Documentation Index
Fetch the complete documentation index at: https://docs.praison.ai/llms.txt
Use this file to discover all available pages before exploring further.
Vector Store Module
The vector store module provides a protocol-based system for storing and querying document embeddings.
Quick Start
from praisonaiagents.knowledge.vector_store import (
VectorRecord,
VectorStoreProtocol,
VectorStoreRegistry,
get_vector_store_registry,
InMemoryVectorStore
)
# Use built-in in-memory store (no external deps)

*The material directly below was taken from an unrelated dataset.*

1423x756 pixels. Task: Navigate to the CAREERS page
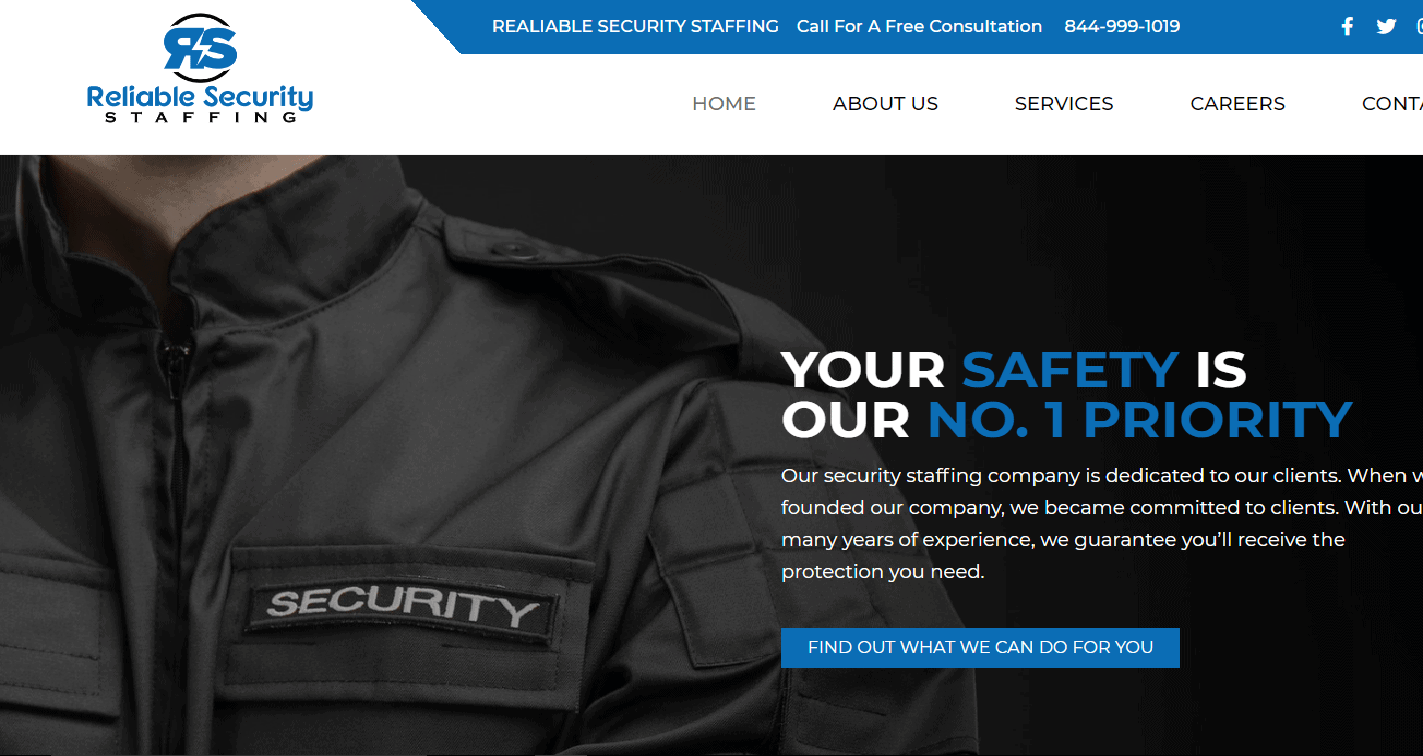[1237, 104]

store = InMemoryVectorStore()
# Add documents with embeddings
ids = store.add(
texts=["Python is great", "Java is different"],
embeddings=[[0.1, 0.2, 0.3], [0.4, 0.5, 0.6]],
metadatas=[{"lang": "python"}, {"lang": "java"}]
)
# Query by embedding
results = store.query(
embedding=[0.1, 0.2, 0.3],
top_k=5
)
for record in results:
print(f"{record.text} (score: {record.score})")
Classes
VectorRecord
Dataclass representing a stored vector record.
@dataclass
class VectorRecord:
id: str
text: str
embedding: List[float]
metadata: Dict[str, Any] = field(default_factory=dict)

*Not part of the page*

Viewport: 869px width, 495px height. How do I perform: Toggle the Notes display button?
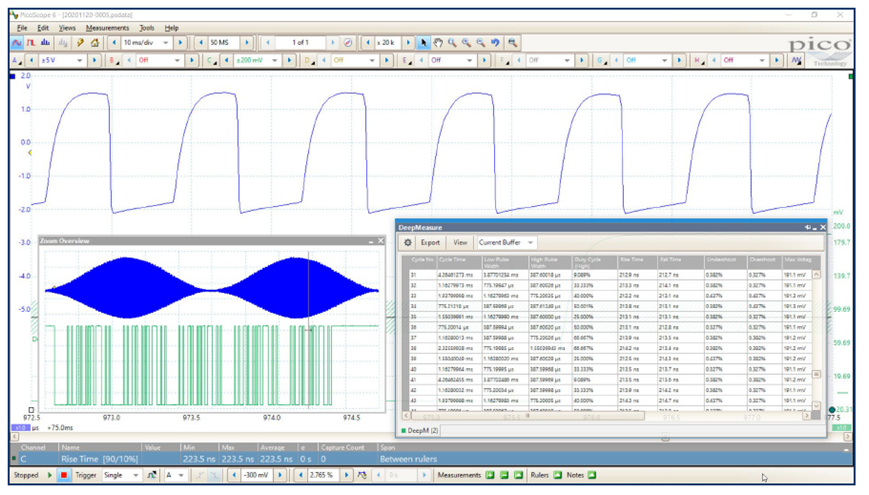click(591, 475)
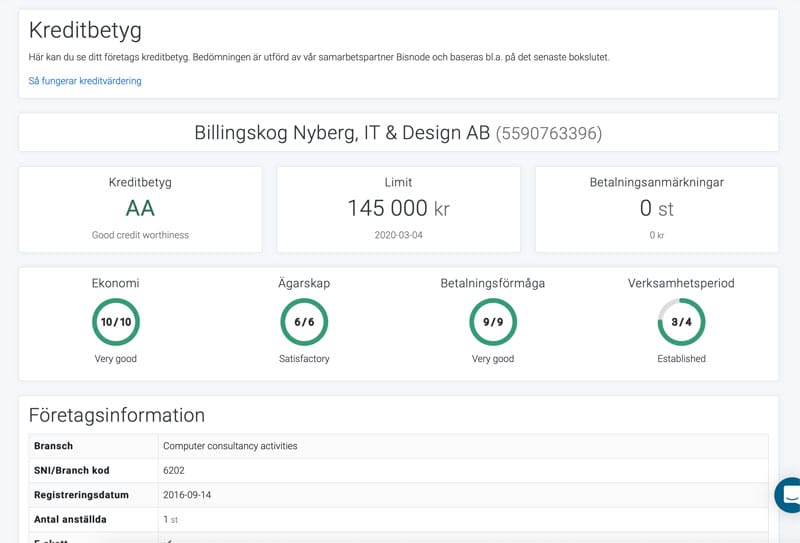
Task: Click the Ekonomi 10/10 score ring
Action: [x=116, y=322]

score: Optional[float] = None
VectorStoreProtocol
Protocol defining the interface for vector stores.
class VectorStoreProtocol(Protocol):
name: str
def add(
self,
texts: List[str],
embeddings: List[List[float]],
metadatas: Optional[List[Dict[str, Any]]] = None,
ids: Optional[List[str]] = None
) -> List[str]:
"""Add documents with embeddings."""
...
def query(
self,
embedding: List[float],
top_k: int = 10,
filter: Optional[Dict[str, Any]] = None
) -> List[VectorRecord]:
"""Query by embedding vector."""
...
def delete(self, ids: List[str]) -> None:
"""Delete records by ID."""
...
def clear(self) -> None:
"""Clear all records."""
...
InMemoryVectorStore
Built-in vector store using cosine similarity (no external dependencies).
from praisonaiagents.knowledge.vector_store import InMemoryVectorStore
store = InMemoryVectorStore()
# Add documents
store.add(
texts=["Hello world", "Goodbye world"],
embeddings=[[1, 0, 0], [0, 1, 0]]
)
# Query
results = store.query([1, 0, 0], top_k=1)
print(results[0].text) # "Hello world"
VectorStoreRegistry
Registry for managing vector store implementations.
from praisonaiagents.knowledge.vector_store import get_vector_store_registry
registry = get_vector_store_registry()
# List available stores
stores = registry.list_stores() # ['memory', 'chroma', ...]
# Get store by name
store = registry.get("memory")
# Register custom store
registry.register("custom", MyCustomStore)
Supported Backends
| Provider | Name | Install |
|---|
| In-Memory | memory | Built-in |
| ChromaDB | chroma | pip install chromadb |
| Pinecone | pinecone | pip install pinecone-client |
| Qdrant | qdrant | pip install qdrant-client |
| Weaviate | weaviate | pip install weaviate-client |
Creating Custom Vector Stores
from praisonaiagents.knowledge.vector_store import (
VectorRecord,
get_vector_store_registry
)
from typing import List, Dict, Any, Optional
class MyVectorStore:
name = "my_store"
def __init__(self, **config):
self.records = {}
def add(
self,
texts: List[str],
embeddings: List[List[float]],
metadatas: Optional[List[Dict[str, Any]]] = None,
ids: Optional[List[str]] = None
) -> List[str]:
# Implementation
...
def query(
self,
embedding: List[float],
top_k: int = 10,
filter: Optional[Dict[str, Any]] = None
) -> List[VectorRecord]:
# Implementation
...
# Register
registry = get_vector_store_registry()
registry.register("my_store", MyVectorStore)
- InMemoryVectorStore requires no external dependencies
- Heavy backends (chromadb, etc.) are lazy-loaded only when accessed
- Zero import overhead when not using external stores